Just to make sure, you're aware this will cost at least one re-computation per iteration in CGPassManager::runOnModule right? If that's expected and acceptable, then yes, the approach you seem to be describing should be workable.

Particularly as an intermediate step to parallelize work with the new pass manager, this sounds very much worthwhile.

Update: When 'bar' gets inlined into 'foo', the BFI for 'foo' is updated.
Let OldBB in 'bar' gets cloned as NewBB in 'foo'. NewBB's block frequency
can be incrementally computed from OldBB's block frequency, entry block
frequency of 'bar' and the frequency of the block containing the 'foo' ->
'bar' callsite. Even when the new CGSCC level BFI analysis is in place, this
incremental update is useful to minimize computation.

Invalidation: Once inlining is completed in an SCC (at the end of
runOnSCC), the entries for functions in that SCC are invalidated since other
passes run by the CGSCC pass manager (including those run by the function
pass manager run under CGSCC pass manager) might affect the computed BFI for
the functions in the SCC.

This sounds like you're essentially planning to extend the old pass manager
with function level analysis support in the SCC pass manager. I advise
against this given the fact that Chandler is actively working on the new one
and getting patches reviewed for the old one is "challenging" at best. If
you take this approach, make sure Chandler - who is pretty much the only
active reviewer in this area - is on-board with your approach before you
start.

There is no plan to extend old pass manager for this capability. The
proposed solution is intended to work with the new pass manager too,
so there is no conflict here. The BFI book-keeping by inliner can be
removed with pass manager change is in place.

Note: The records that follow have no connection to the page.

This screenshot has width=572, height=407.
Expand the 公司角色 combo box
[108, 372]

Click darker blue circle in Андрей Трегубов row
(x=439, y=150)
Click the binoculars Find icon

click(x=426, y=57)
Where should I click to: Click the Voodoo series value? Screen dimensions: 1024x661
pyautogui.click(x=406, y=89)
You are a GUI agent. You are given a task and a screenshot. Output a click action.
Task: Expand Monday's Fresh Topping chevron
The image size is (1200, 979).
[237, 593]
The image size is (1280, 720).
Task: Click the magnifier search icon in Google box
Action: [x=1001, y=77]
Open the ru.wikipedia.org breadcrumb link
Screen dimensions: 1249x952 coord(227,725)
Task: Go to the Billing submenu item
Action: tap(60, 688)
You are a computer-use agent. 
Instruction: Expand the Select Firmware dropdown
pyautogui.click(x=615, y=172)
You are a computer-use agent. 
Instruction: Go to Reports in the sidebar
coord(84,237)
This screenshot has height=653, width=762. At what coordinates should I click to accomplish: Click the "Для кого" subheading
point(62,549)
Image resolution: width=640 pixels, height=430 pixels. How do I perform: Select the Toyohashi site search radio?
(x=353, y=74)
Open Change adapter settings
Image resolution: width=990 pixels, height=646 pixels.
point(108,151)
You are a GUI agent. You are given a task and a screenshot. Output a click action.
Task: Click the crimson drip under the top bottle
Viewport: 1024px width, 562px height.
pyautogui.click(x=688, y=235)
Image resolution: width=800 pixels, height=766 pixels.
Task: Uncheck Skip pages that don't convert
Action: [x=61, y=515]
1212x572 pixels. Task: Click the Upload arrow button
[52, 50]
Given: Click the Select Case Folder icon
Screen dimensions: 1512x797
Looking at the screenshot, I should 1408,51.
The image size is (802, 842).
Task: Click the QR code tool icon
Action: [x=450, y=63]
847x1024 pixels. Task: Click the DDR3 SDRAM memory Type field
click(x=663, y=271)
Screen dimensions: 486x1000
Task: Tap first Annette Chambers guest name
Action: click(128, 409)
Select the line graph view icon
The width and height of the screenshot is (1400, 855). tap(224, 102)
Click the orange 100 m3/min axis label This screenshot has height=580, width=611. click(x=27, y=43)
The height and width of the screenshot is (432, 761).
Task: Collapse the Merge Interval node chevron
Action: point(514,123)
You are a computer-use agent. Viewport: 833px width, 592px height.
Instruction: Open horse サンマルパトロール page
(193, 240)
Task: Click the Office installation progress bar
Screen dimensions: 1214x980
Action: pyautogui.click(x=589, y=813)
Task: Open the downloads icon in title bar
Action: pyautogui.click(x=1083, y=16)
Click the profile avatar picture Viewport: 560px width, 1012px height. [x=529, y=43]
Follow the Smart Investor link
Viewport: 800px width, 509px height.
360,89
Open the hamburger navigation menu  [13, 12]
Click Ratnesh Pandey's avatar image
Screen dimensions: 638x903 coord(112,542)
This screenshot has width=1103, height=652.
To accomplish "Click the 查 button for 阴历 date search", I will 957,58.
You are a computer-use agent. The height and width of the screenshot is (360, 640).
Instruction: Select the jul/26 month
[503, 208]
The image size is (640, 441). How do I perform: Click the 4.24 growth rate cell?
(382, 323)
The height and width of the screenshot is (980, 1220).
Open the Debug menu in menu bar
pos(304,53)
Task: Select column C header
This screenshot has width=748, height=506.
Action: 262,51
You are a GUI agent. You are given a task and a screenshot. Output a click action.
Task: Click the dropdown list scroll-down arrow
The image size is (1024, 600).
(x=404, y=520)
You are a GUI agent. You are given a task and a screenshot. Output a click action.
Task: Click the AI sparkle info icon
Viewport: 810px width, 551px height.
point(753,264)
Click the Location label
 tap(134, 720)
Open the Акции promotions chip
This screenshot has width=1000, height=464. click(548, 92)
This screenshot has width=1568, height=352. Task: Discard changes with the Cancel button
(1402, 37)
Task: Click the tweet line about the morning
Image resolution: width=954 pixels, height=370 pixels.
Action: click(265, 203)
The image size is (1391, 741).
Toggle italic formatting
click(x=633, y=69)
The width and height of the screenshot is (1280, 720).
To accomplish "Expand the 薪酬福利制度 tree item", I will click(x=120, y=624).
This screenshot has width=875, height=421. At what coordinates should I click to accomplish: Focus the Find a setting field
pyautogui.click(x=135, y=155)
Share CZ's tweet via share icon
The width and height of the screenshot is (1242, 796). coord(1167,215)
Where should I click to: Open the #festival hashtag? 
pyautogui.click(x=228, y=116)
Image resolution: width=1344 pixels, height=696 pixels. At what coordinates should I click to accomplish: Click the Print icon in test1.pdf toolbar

Thanks for the clarification.

Given I didn't get any response to my original query, I chose not to
invest
time in this at the time. I am unlikely to get time for this in the near
future.

(Resending after removing llvmdev@cs.uiuc.edu and using
llvm-dev@lists.llvm.org)

Hi Philip,

  Is there any update on this? I've been sending patches to get rid of
the
callee hotness based inline hints from the frontend and move the logic
to
the inliner. The next step is to use the callsite hotness instead. I
also
want to focus on the infrastructure to enable this and what I've been
experimenting with is similar to your two alternative approaches:

Alternate Approaches:
1) We could just recompute BFI explicitly in the inliner right before
passing the result to ICA for the purposes of prototyping. If this was
off
by default, this might be a reasonable scheme for investigation. This
could
likely never be enabled for real uses.
2) We could pre-compute BFI once per function within a given SCC and
then
try to keep it up to date during inlining. If we cached the call
frequencies for the initial call sites, we could adjust the visit order
to
minimize the number of times we need to recompute a given functions
block
frequencies. (e.g. we can look at all the original call sites within a
function before looking at newly inlined ones)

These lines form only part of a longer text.